> _EXERCISE INSTRUCTIONS_: Below this line are records; write out exactly the lines from the one containing "Instruction: View the email in browser" through the one containing "Given: Open the", with the pictures left out.
..........
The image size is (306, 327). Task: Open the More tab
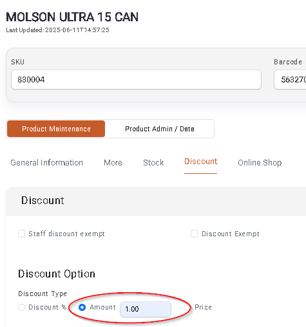(x=113, y=163)
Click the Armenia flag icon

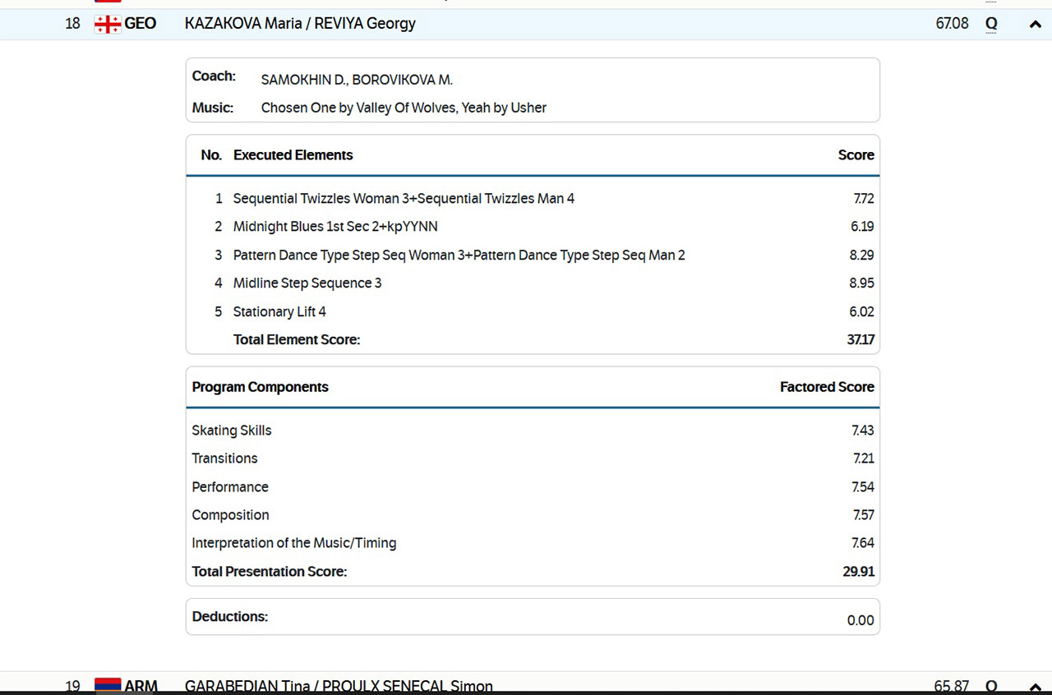(x=108, y=685)
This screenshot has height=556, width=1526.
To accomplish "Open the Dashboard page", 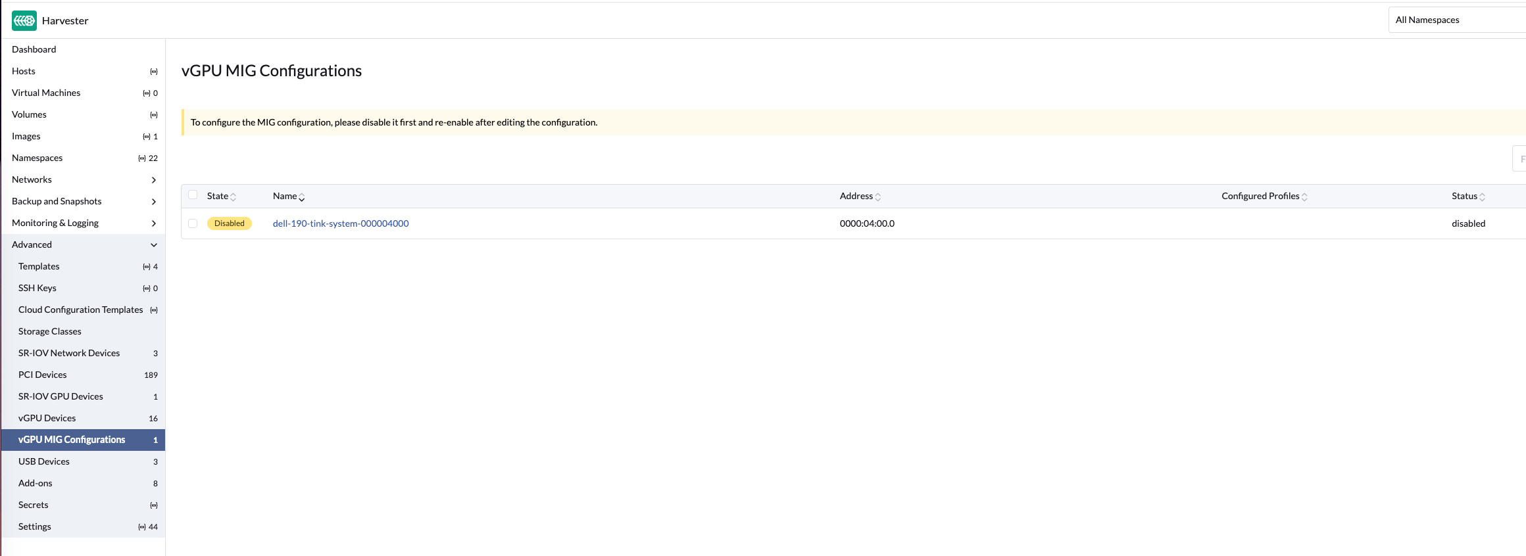I will [x=34, y=49].
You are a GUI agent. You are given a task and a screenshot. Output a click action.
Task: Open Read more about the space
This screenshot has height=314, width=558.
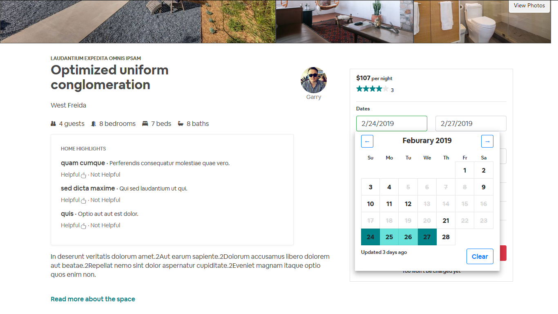pyautogui.click(x=93, y=299)
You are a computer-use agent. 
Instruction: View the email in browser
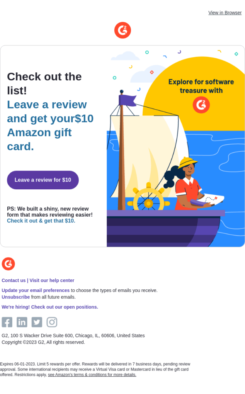point(225,13)
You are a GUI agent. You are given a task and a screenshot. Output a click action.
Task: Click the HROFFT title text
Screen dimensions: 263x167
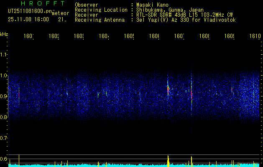[x=43, y=3]
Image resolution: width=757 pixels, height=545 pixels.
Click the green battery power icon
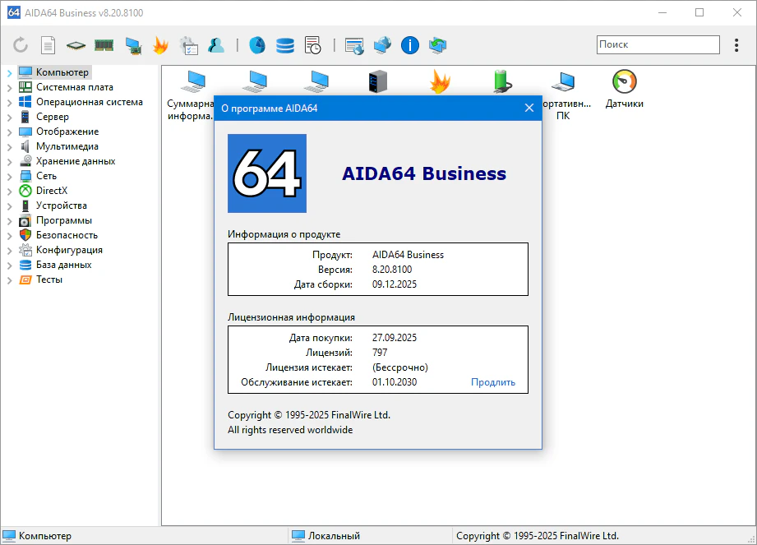coord(502,81)
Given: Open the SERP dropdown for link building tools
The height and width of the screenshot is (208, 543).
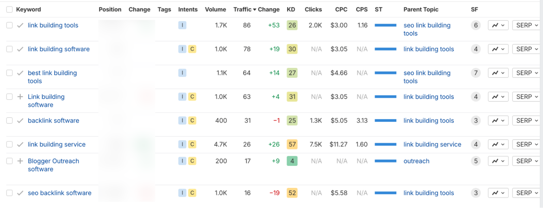Looking at the screenshot, I should tap(525, 25).
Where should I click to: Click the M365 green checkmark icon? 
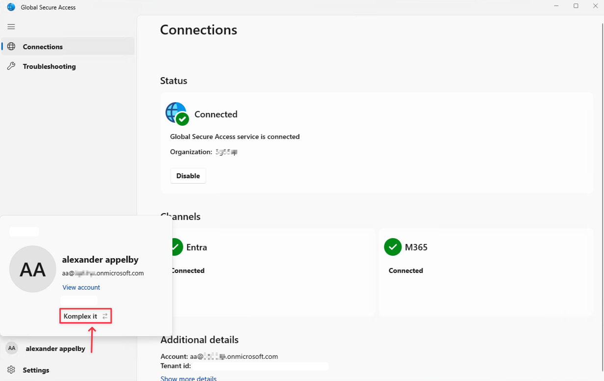click(x=393, y=247)
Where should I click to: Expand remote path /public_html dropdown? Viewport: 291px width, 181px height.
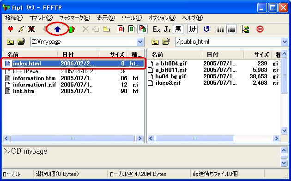click(x=285, y=42)
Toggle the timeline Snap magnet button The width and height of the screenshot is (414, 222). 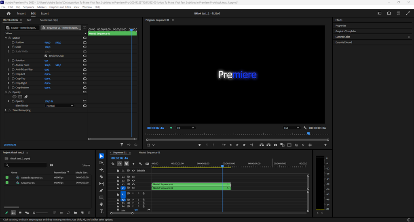click(120, 164)
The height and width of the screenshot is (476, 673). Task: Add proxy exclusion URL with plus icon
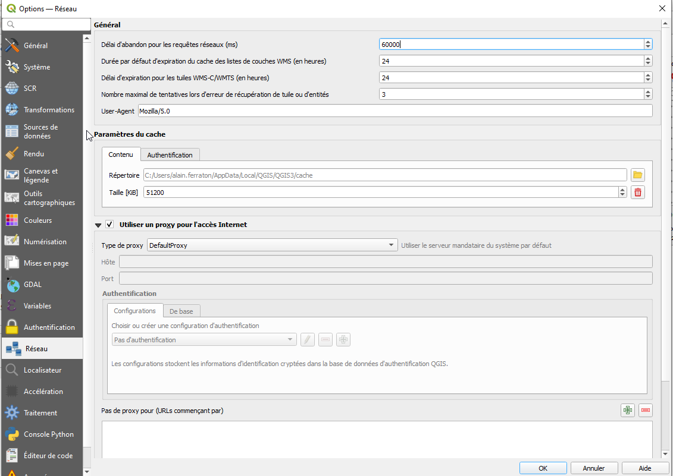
..........
> _SOLUTION_:
Instruction: View the email in browser
point(225,13)
You are a GUI agent. You are given a task and a screenshot. Output a click action.
Task: Click the HROFFT title text
Screen dimensions: 263x167
[x=43, y=3]
Image resolution: width=757 pixels, height=545 pixels.
Click the green battery power icon
coord(502,81)
Given: Open the SERP dropdown for link building tools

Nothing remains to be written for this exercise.